Babanın hırıltı ifadesi delil
Baba Necmettin Altındöken’in ifadesinde, “Ben kesme işlemlerini görmedim ancak arabanın içinden gelen hırıltı seslerinden anladım. Birisinin genzinden ‘hığğ’ sesi geliyordu” demesi de Özgecan’ın hala yaşadığını gösterdi. Babanın, Özgecan’ı kurtarmak için hiçbir girişimde bulunmaması, onlarla birlikte minibüse binmesi, pasif kalması onu da diğer iki zanlı kadar suçlu kıldı. Ayrıca babanın Özgecan’a ait kitapları ve kıyafetleri ablasının sobasında yaktığını beyan etmesi de kuvvetlendirici delil sayıldı.
39 yıldan önce kesinlikle af yok
3 zanlı TCK’nın 82’ye B maddesi gereğince canavarca hisle veya eziyet çektirerek adam öldürmek suçlamasıyla ağırlaştırılmış müebbet ile yargılanacak. Hukukumuzdaki en ağır ceza bu. Ağırlaştırılmış hapis cezasının ömür boyu hapis cezasına göre en belirgin farkı, aflardan yararlanamayacak olması. Aftan yararlanabilmesi için 39 yıl hapis yatmış olması gerekiyor.
O minibüs trafikten çekildi
Özgecan Aslan’ın içinde Suphi Altındöken tarafından vahşice katledildiği minibüsle ilgili yapılan kriminal inceleme tamamlandı. Minibüs içinden alınan örnekler şu anda laboratuarda inceleniyor. Olayın yaşandığı 33 R 8756 plakalı minibüs sahibi Sabri Gülcan’a teslim edildi. Edinilen bilgiye göre minibüsü teslim alan Gülcan, aracı kapalı bir otoparka koyarak seferlerden çekti. Mersin TOK (Tarsus Otobüsçüler Kooperatifi) yöneticileri ise aracında yaşanan olaydan dolayı oldukça üzgün olan Gülcan’ın kooperatif üyeliğini iptal ettirerek artık taşımacılık yapmayacağını beyan ettiği öğrenildi. Gülcan’ın aynı zamanda aracın plakalarını sökerek satılığa çıkardığı ifade edildi.
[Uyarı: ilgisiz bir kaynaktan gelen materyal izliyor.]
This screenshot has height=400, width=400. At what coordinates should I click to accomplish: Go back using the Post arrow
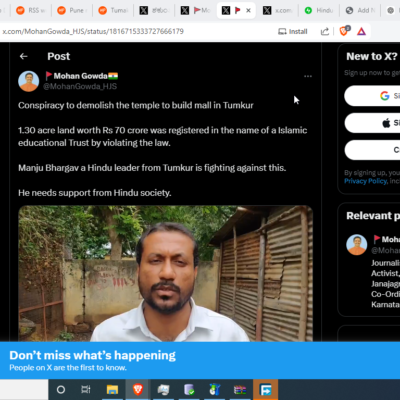click(x=23, y=56)
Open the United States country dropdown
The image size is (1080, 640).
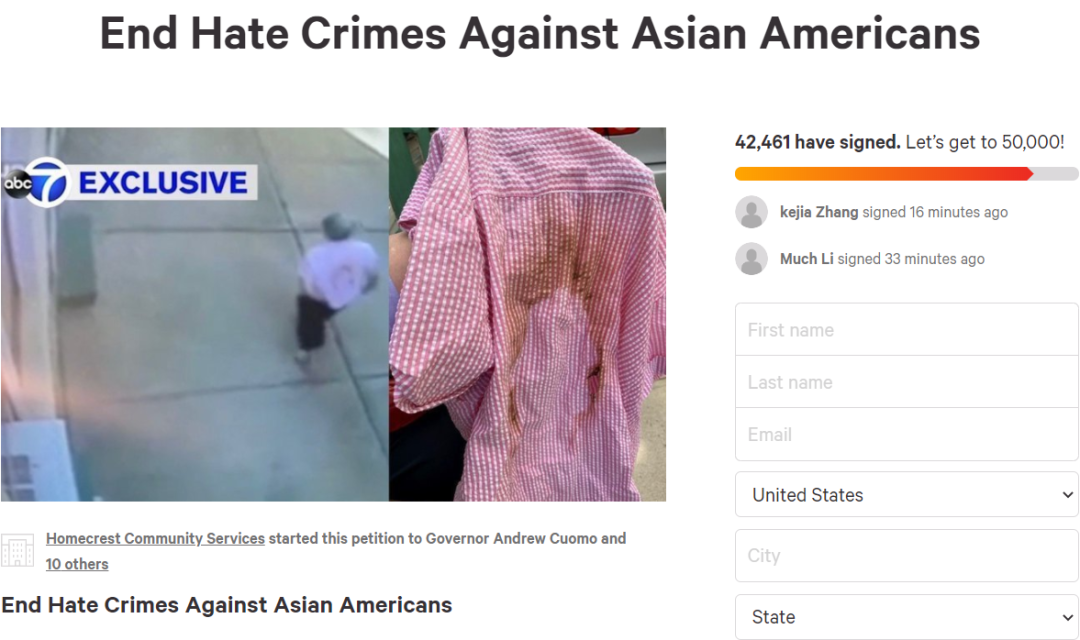[906, 495]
Özgecan öldükten sonra sefer koyuldu
Özgecan Aslan’ın, Mersin Barış Mahallesi’nde bulunan evinin önüne kurulan taziye çadırları ise vefat edişinin 7’inci gününde yani bugün yapılacak mevlidin ardından kaldırılacak. Bu arada Tarsus-Adana arasındaki Özgecan Aslan’ın okuduğu Çağ Üniversitesi’ne Mersin Büyükşehir Belediyesi Ulaşım AŞ.ve Tarsus Belediyesi tarafından öğrencilerin rahatça evlerine ulaşabilmeleri için sabah ve akşam karşılıklı olarak birer sefer koyduklarını duyurdu.
İkinci öğretime ‘Özgecan’ ayarı
Özgecan Aslan’ın katledilmesinin ardından özellikle kız öğrenciler sosyal medya, elektronik posta ve faks yoluyla ulaşan kız öğrenciler, YÖK Başkanı Yekta Saraç’tan ikinci öğretim derslerinin başlama ve bitiş saatlerinin daha erkene alınmasını istedi. Bunun üzerine YÖK’ten yapılan açıklamada, “İkinci öğretim programlarında öğrenim gören özellikle kız öğrencilerimizden gelen, ikinci öğretim derslerinin başlama ve bitiş saatlerine ilişkin şikâyetler ve ders saatlerinin yeniden düzenlenmesine yönelik talepler üzerine konu tekrar tarafımızca ele alınmıştır. Üniversitelerde ikinci öğretim ders saatlerine ilişkin yaşanılan sorunların değerlendirilmesi neticesinde; öğrencilerin durumları ve görüşleri de dikkate alınarak “birinci öğretim derslerinin bitimini takiben ikinci öğretim derslerine başlanabileceği, gerektiğinde hafta sonları da ders konulması suretiyle ikinci öğretim ders saatlerinin üniversiteler tarafından düzenlenebileceği sonuç ve kanaatine varılmıştır” denildi.